> Brano selezionato
⟨
Ributtati in mare dalla Svezia, anzi in aereo
Egisto Pandolfini, centrocampista della Fiorentina, nel giardino della sua casa a Lastra a Signa - Foto di Matteo AngeliniPrima dell'arrivo festoso a Santos si fa tappa a Rio, accolti da moltissimi italiani sulle barche davanti al porto; dopo neanche cinque giorni si debutta, distrutti dal viaggio, il 25 giugno contro una Svezia con molte riserve che ci batte 3 a 2. La formazione esce da litigi, "furiosi" secondo Brera, fra Novo e Bardelli, e scelte legate più al calciomercato, almeno secondo la stampa e il ricordo dei nostri giocatori, tutti in tribuna visto che all'epoca non c'erano cambi. Fattori: "Pensavo di esserci, perché me lo dicevan gli altri. Anche Amadei è stato fuori mentre era da far giocare". Per la seconda partita la squadra viene rivoluzionata: Amadei è in campo con Fattori e Pandolfini. Ci sono 6 giorni di preparazione in più, ma si gioca quando siamo già eliminati, il 2 luglio contro il Paraguay, che 3 giorni prima aveva pareggiato 2 a 2 con la Svezia. Le gambe stanno meglio e si vince inutilmente 2 a 0, gol di Carapellese e Pandolfini (al debutto in nazionale), che non doveva nemmeno giocare. "Quando a pranzo han dato la formazione, e non c'ero, non ho retto e son scappato a piangere in camera. Sento bussare, arrivano i dirigenti e poi tutta la squadra, e mentre parla l'allenatore fa il mio nome e dice 'Giochi tu, è meglio tatticamente'. Io ero sul lettino che ancora mi asciugavo le lacrime! Poi in campo ebbi fortuna. Ero un corridore più che un tecnico, il gol che feci era ad inizio 2° tempo e con la poca preparazione ero già stanco; Carapellese fa un cross, arrivo, quando uno è stanco che fa? ci picchia dentro. Poteva finire alla bandierina, e invece va nel sette della porta. 'Gran gol di Pandolfini', dissero, ma son combinazioni che nel calcio capitano e che molti raccontano diversamente". A questo punto si ha la sensazione di una sorta di "si salvi chi può, ognuno per la sua strada". Per molti la decisione di tornare in aereo era già stata presa nel viaggio di andata. "L'unico che si impuntò - ricorda Amadei - fu Lorenzi. È tornato in nave, dopo un mese a passare da una nave all'altra e una sosta in Francia con cui si giocò tutte le vacanze!".
⟩
> Dati forniti
⟨
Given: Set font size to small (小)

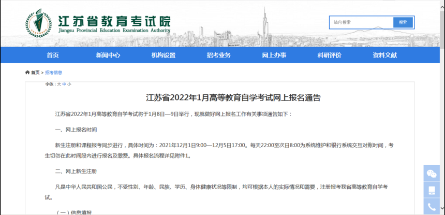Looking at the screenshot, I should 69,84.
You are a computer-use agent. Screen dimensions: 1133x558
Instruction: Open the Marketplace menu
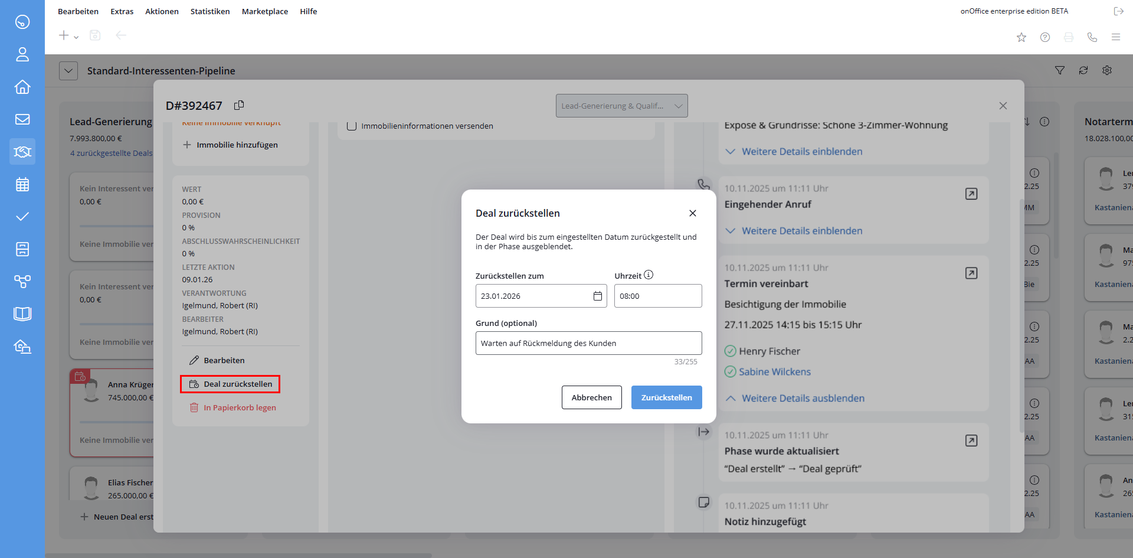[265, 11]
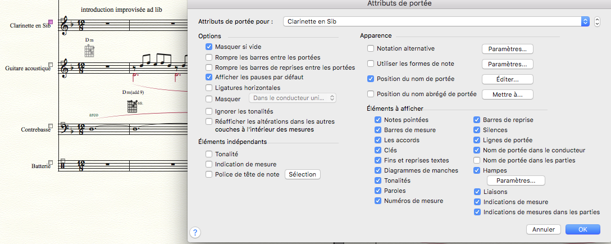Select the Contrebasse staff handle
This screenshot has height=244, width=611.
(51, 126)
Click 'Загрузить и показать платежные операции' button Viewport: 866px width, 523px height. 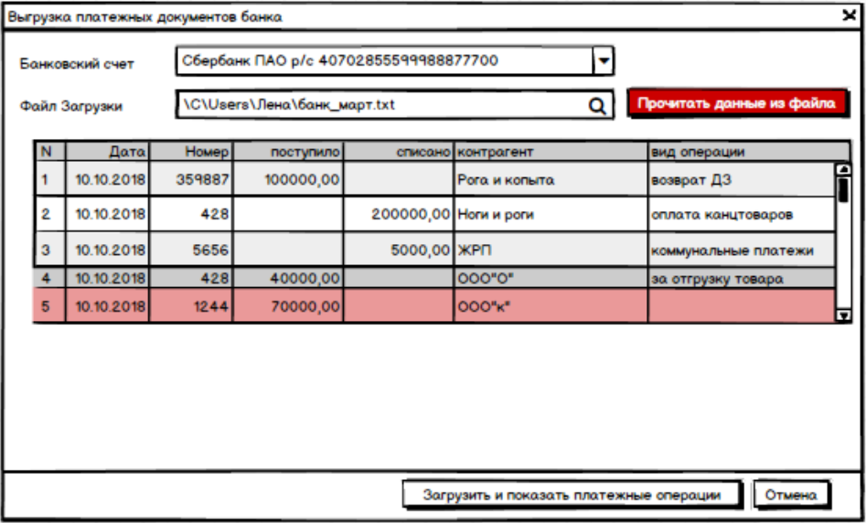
⟩
⟨
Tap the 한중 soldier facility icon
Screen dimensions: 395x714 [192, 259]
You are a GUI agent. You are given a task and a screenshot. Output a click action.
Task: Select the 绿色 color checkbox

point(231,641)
⟩
⟨
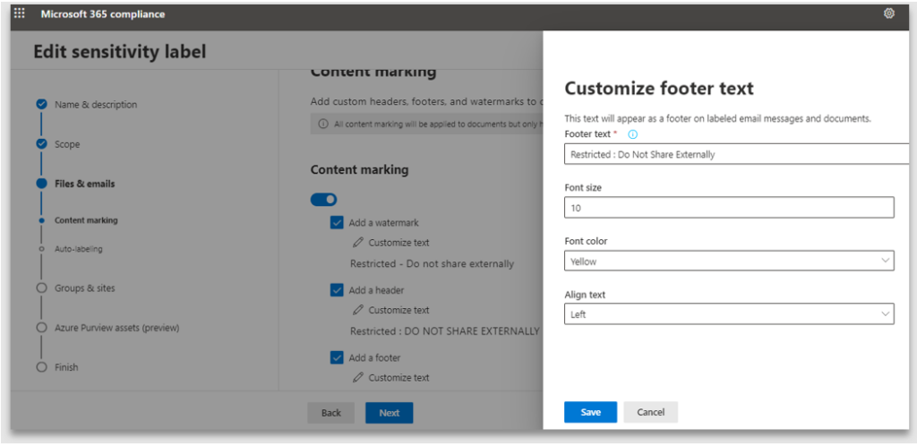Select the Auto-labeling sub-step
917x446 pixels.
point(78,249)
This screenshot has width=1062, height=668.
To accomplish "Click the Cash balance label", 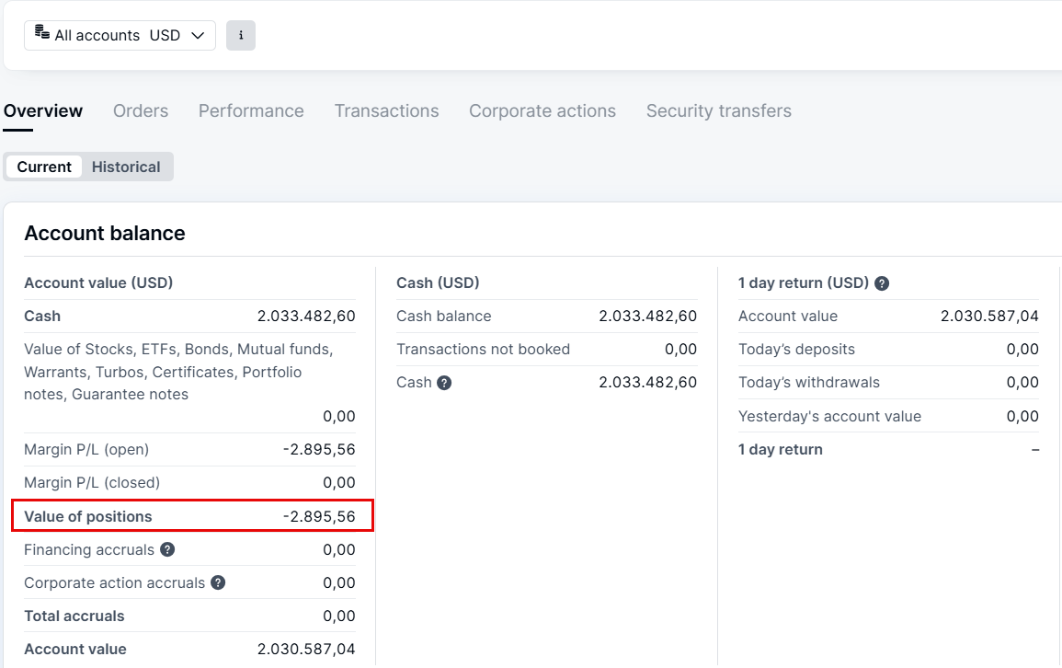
⟩
> Consegna di lavoro
Indichi se ciascuna delle seguenti affermazioni concorda con il brano selezionato, rispondendo sì o no e citando testualmente le parole decisive.
1. Nella partita d'esordio, del 25 giugno, l'Italia fu sconfitta dalla Svezia per 3 a 2.
2. Prima della partita contro il Paraguay, Pandolfini aveva già giocato in nazionale.
3. Lorenzi fece ritorno in aereo insieme agli altri giocatori.

> Esito del compito
1. Sì: «il 25 giugno contro una Svezia con molte riserve che ci batte 3 a 2».
2. No: «Pandolfini (al debutto in nazionale)».
3. No: «L'unico che si impuntò - ricorda Amadei - fu Lorenzi. È tornato in nave».